Published:Sunday | September 20, 2015 | 9:00 AMDeborah Fletcher

I write in response to an article published in The Sunday Gleaner dated September 13, 2015. The article speaks to issues relating to the increased competition in the private security market, which has forced some private security companies to keep the remuneration of guards as close as possible to the minimum wage in order to remain competitive.

I conducted a study in 2008, which focused on the topic 'Work: With Specific Focus on Security Guards in Jamaica'. At the time of the study, there were 212 private security companies operating in the country. Approximately 12,000 security guards worked with those companies, making the security industry one of the fastest-growing sectors in Jamaica. (As of last year, there were more than 320 security companies and 21,000 security guards). For the purpose of the study, 63 security guards from the parishes of Kingston and St Andrew were surveyed to examine the conditions under which they worked.

In some instances, security guards are referred to as subcontractors. As such, they do not have access to benefits such as vacation, maternity and education leave with pay. Some benefits (when accepted and implemented by employers) give employees a sense of satisfaction on the job. Recognising that employee satisfaction with working conditions/environment affects productivity positively or negatively, existing secondary data were analysed and focused interviews conducted in order to assess the wage and non-wage concerns of security guards.

The findings revealed that security guards employed on a contractual basis tend to work under poor, non-wage working conditions when compared with security guards who are non-contractors (workers). As such, contractors tend not to be very satisfied with the conditions under which they work and tend to experience greater levels of stress and fatigue.

Provided material
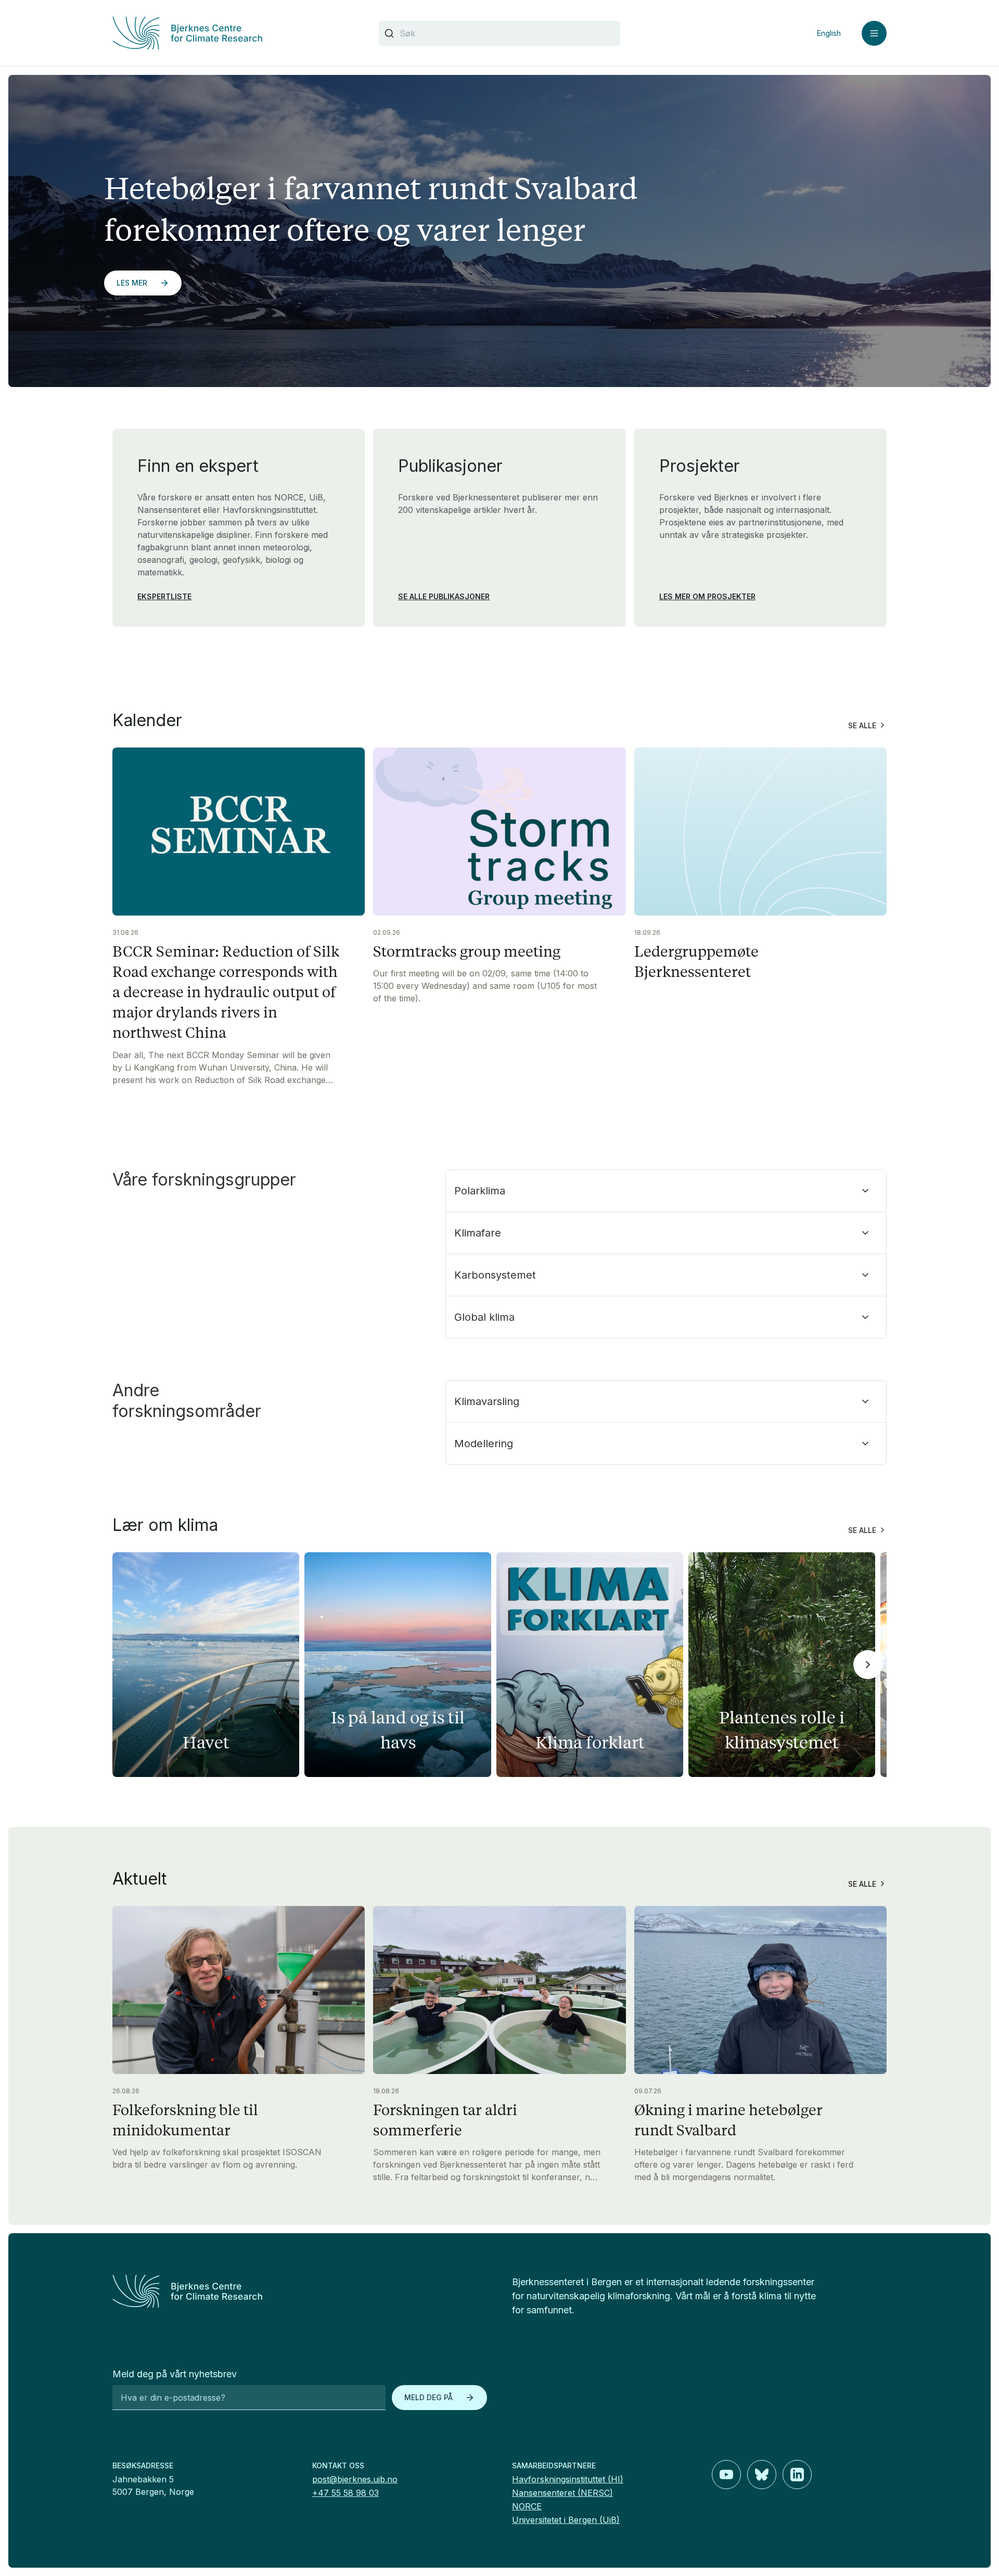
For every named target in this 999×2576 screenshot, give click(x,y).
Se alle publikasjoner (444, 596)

Tasks and exercises
**A.** According to the letter on security guards, why do some private security companies keep guards' pay as close as possible to the minimum wage? Answer in one to three sentences.
**B.** Restate the paragraph of the letter on security guards that begins "I conducted a study in 2008" as a short list, keeping its main facts.
**C.** From the letter on security guards, give the passage starting with "In some instances, security" and going on through "of security guards." again, putting "workers" in place of "employees".

Responses for each task
**A.** Competition in the private security market has increased. This has forced some companies to keep guards' remuneration as close as possible to the minimum wage so that they can remain competitive.

**B.**
- In 2008, the writer conducted a study titled "Work: With Specific Focus on Security Guards in Jamaica."
- At that time, 212 private security companies operated in Jamaica and employed about 12,000 security guards. This made the industry one of the country's fastest-growing sectors.
- As of last year, there were more than 320 security companies and 21,000 security guards.
- The study surveyed 63 security guards from Kingston and St Andrew to examine their working conditions.

**C.**
In some instances, security guards are referred to as subcontractors. As such, they do not have access to benefits such as vacation, maternity and education leave with pay. Some benefits (when accepted and implemented by employers) give workers a sense of satisfaction on the job. Recognising that employee satisfaction with working conditions/environment affects productivity positively or negatively, existing secondary data were analysed and focused interviews conducted in order to assess the wage and non-wage concerns of security guards.